**TEXT SEGMENT:**
----------------
Pineapple upside-down cake
- Published: 5 Jun 15
- Updated: 18 Mar 24
Serve this comforting retro pineapple upside-down cake recipe for afternoon tea – or nostalgic dinner party.
Or, see our sticky pineapple upside-down pud, which uses wedges of this tropical treat. And see our tips for how to use up any leftovers.
- Serves 6
- Takes 20 minutes to make, 35-40 minutes to bake, plus cooling
Ingredients
- 300g unsalted butter, plus extra for greasing
- 250g golden syrup
- 6 fresh or canned pineapple rings
- 6 glacé cherries
- 300g caster sugar
- 4 medium eggs, lightly beaten
- 300g self-raising flour
- 6-8 tbsp milk
Method
- Preheat the oven to 180°C/fan160°C/gas 4. Grease and line a deep 30 x 23cm baking dish or roasting tin. Pour the golden syrup into the tin, pop in the oven and heat for 2 minutes. Tilt the tin to evenly spread the syrup. Top with the pineapple rings, putting a glacé cherry in the middle of each ring.
- In a large bowl, cream the butter and sugar until fluffy. Gradually beat in the eggs until combined, then fold in the flour and enough milk to make a smooth consistency. Spoon the mixture into the tin, making sure that the surface is level. Bake for 35-40 minutes, or until golden. To test, insert a skewer into the centre – it should come out clean. Leave to cool in the tin for 30 minutes.
----------------
**GIVEN RECORDS:**
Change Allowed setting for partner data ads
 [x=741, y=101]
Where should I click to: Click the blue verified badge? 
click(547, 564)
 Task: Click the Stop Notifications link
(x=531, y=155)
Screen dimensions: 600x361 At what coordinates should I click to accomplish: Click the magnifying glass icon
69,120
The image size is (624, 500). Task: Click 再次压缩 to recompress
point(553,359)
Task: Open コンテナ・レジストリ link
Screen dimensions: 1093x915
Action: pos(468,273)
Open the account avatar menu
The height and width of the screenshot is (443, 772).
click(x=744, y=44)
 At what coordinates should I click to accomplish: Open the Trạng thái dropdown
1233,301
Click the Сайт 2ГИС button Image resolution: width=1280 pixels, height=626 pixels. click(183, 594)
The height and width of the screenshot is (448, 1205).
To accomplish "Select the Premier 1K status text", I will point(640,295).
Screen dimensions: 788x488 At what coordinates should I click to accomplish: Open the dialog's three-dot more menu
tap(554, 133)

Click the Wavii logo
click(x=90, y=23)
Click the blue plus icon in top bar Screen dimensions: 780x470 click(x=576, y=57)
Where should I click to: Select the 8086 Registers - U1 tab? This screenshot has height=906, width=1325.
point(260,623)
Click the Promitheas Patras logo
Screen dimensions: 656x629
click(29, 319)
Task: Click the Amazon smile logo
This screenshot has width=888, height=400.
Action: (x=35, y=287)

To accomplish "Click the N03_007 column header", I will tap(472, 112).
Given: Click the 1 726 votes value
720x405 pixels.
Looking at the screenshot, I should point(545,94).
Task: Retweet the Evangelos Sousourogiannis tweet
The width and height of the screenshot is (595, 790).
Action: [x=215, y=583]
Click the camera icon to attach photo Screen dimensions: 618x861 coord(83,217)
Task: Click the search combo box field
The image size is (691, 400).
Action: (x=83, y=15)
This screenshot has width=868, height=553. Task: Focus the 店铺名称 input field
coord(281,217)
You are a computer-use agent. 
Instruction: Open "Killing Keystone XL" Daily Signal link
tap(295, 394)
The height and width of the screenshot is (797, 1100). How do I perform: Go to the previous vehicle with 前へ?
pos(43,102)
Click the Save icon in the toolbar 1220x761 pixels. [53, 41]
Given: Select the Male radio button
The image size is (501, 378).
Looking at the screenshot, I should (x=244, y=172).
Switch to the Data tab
----------------
**ACTIVITY A:**
Copy word for word the part of the pineapple upside-down cake recipe starting at "Or, see our" and ending at "of each ring.".
**ACTIVITY B:**
Resume the pineapple upside-down cake recipe after its last sentence.

**WRITTEN RESPONSE A:**
Or, see our sticky pineapple upside-down pud, which uses wedges of this tropical treat. And see our tips for how to use up any leftovers.
- Serves 6
- Takes 20 minutes to make, 35-40 minutes to bake, plus cooling
Ingredients
- 300g unsalted butter, plus extra for greasing
- 250g golden syrup
- 6 fresh or canned pineapple rings
- 6 glacé cherries
- 300g caster sugar
- 4 medium eggs, lightly beaten
- 300g self-raising flour
- 6-8 tbsp milk
Method
- Preheat the oven to 180°C/fan160°C/gas 4. Grease and line a deep 30 x 23cm baking dish or roasting tin. Pour the golden syrup into the tin, pop in the oven and heat for 2 minutes. Tilt the tin to evenly spread the syrup. Top with the pineapple rings, putting a glacé cherry in the middle of each ring.

**WRITTEN RESPONSE B:**
- Carefully upturn the cake onto a chopping board. Cut into slices and serve warm or at room temperature.
- Recipe from May 2015 Issue
Nutrition
Per slice
- Calories
- 885kcals
- Fat
- 33g (15.4g saturated)
- Protein
- 12.7g
- Carbohydrates
- 132.4g (90.4g sugars)
- Fibre
- 1.5g
- Salt
- 1g
delicious. tips
Don’t worry if the sponge still looks flat after 30 minutes in the oven – this recipe has a slow rise, but the cake will be beautifully light and airy once baked.
How to use up leftover pineapple
Fruity dessert. Dust pineapple slices in icing sugar, grind over black pepper, then fry in melted butter until golden on both sides. Serve with vanilla ice cream.
Top trifle. Melt equal quantities of brown sugar and butter in a pan to make a caramel. Add chopped pineapple and cook for a couple of minutes. Set aside until cold, then layer in a trifle with sponge fingers, custard and cream.
This cake is best enjoyed, cooled, on the day it’s baked but it will keep for up to 48 hours, sealed in an airtight container.